What lines of the material hold the string "agent"? Pull each of them out.

DATA FOR THIS TASK:
# # # #

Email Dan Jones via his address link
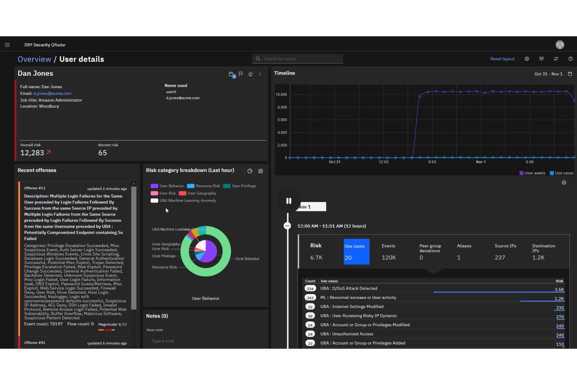 click(x=52, y=93)
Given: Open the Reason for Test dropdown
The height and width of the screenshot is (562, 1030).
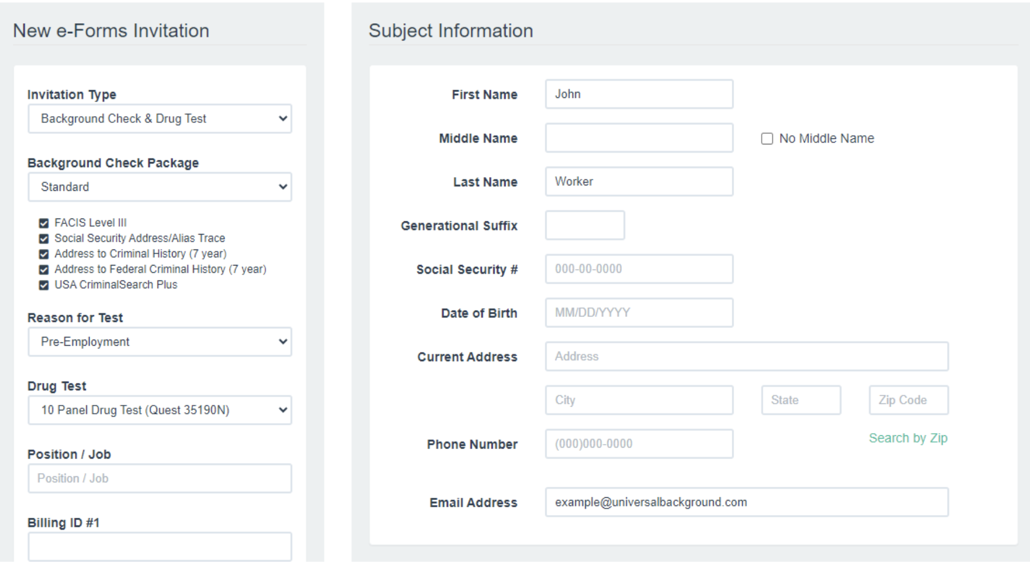Looking at the screenshot, I should coord(160,342).
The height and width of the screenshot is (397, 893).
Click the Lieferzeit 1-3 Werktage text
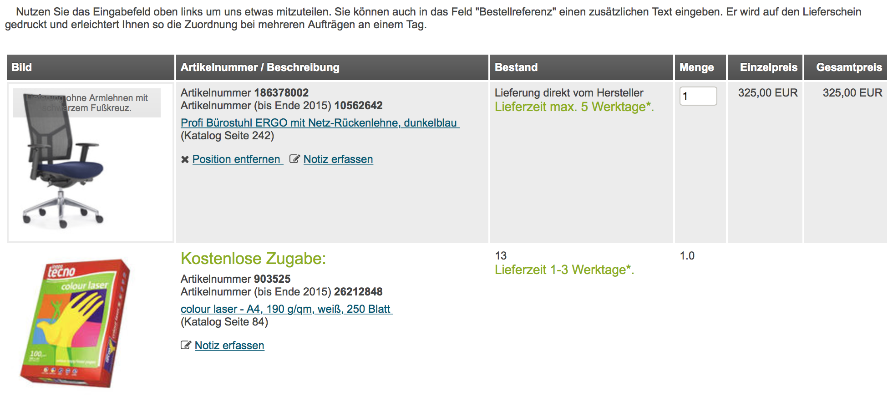coord(564,270)
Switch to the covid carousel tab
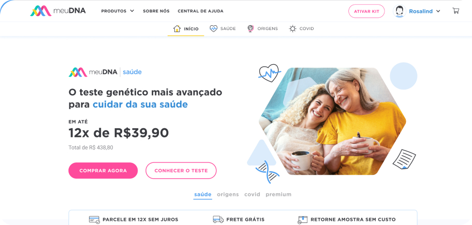472x225 pixels. [x=252, y=194]
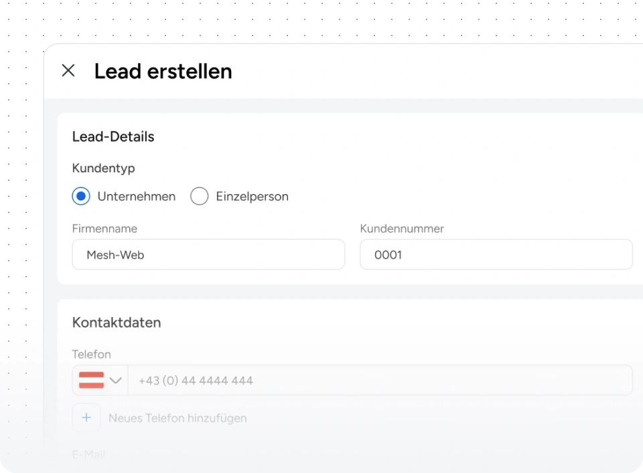The height and width of the screenshot is (473, 643).
Task: Click the Einzelperson label text
Action: (x=252, y=196)
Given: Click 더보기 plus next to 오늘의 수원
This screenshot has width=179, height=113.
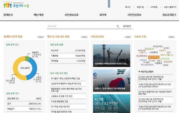Looking at the screenshot, I should (x=171, y=37).
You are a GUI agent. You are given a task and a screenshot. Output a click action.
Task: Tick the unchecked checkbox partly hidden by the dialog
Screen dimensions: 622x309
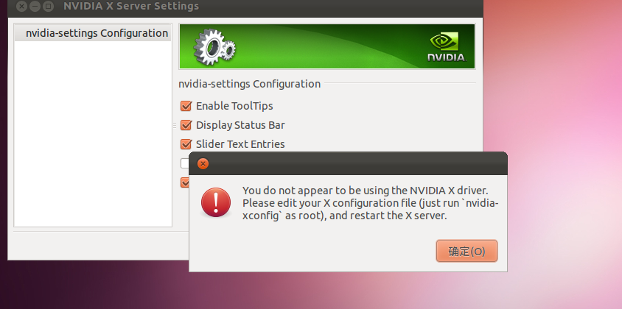[184, 163]
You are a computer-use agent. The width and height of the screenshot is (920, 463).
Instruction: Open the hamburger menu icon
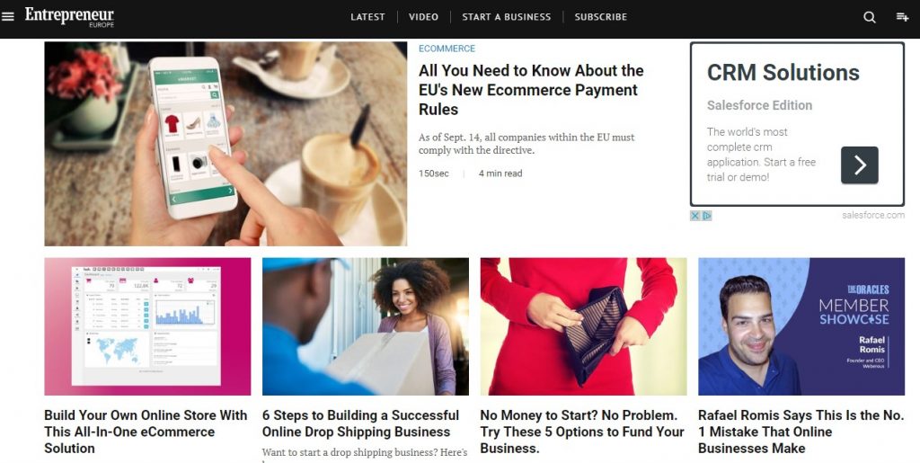coord(7,16)
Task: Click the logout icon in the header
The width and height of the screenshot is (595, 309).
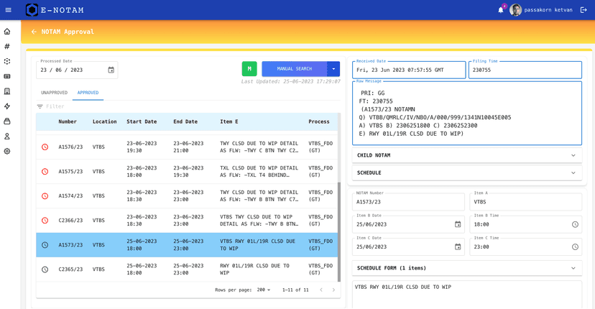Action: coord(584,10)
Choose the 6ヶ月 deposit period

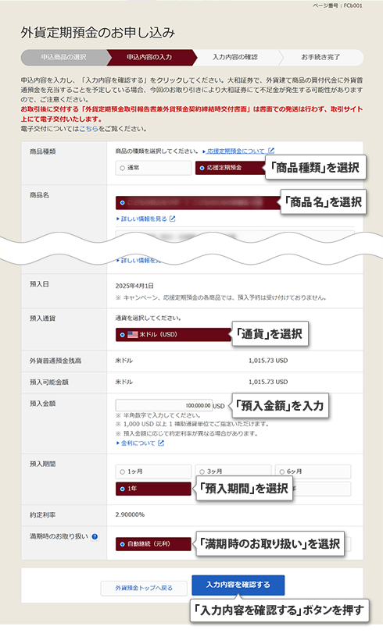click(313, 472)
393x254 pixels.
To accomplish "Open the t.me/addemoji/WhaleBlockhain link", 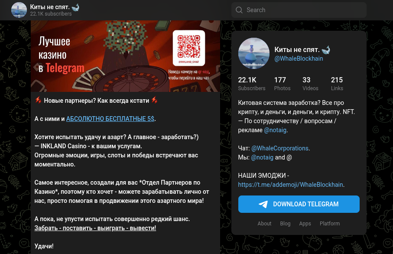I will [290, 185].
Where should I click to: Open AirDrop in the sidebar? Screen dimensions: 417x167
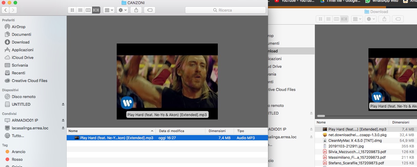tap(18, 27)
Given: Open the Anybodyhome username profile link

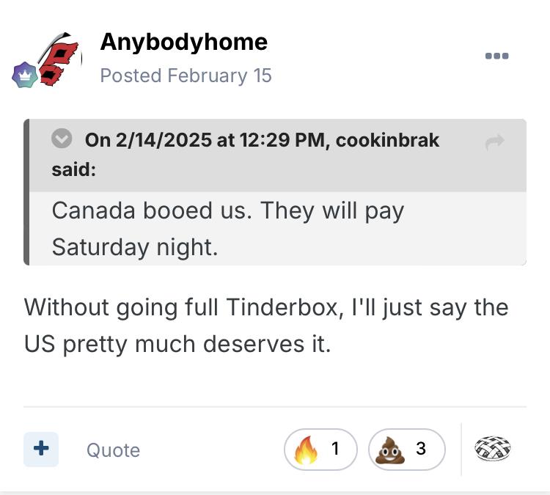Looking at the screenshot, I should coord(183,42).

# # # #

TASK SOLUTION:
You are a GUI agent. You are given a task and a screenshot. Output a click action.
You are a computer-use agent. The width and height of the screenshot is (920, 463).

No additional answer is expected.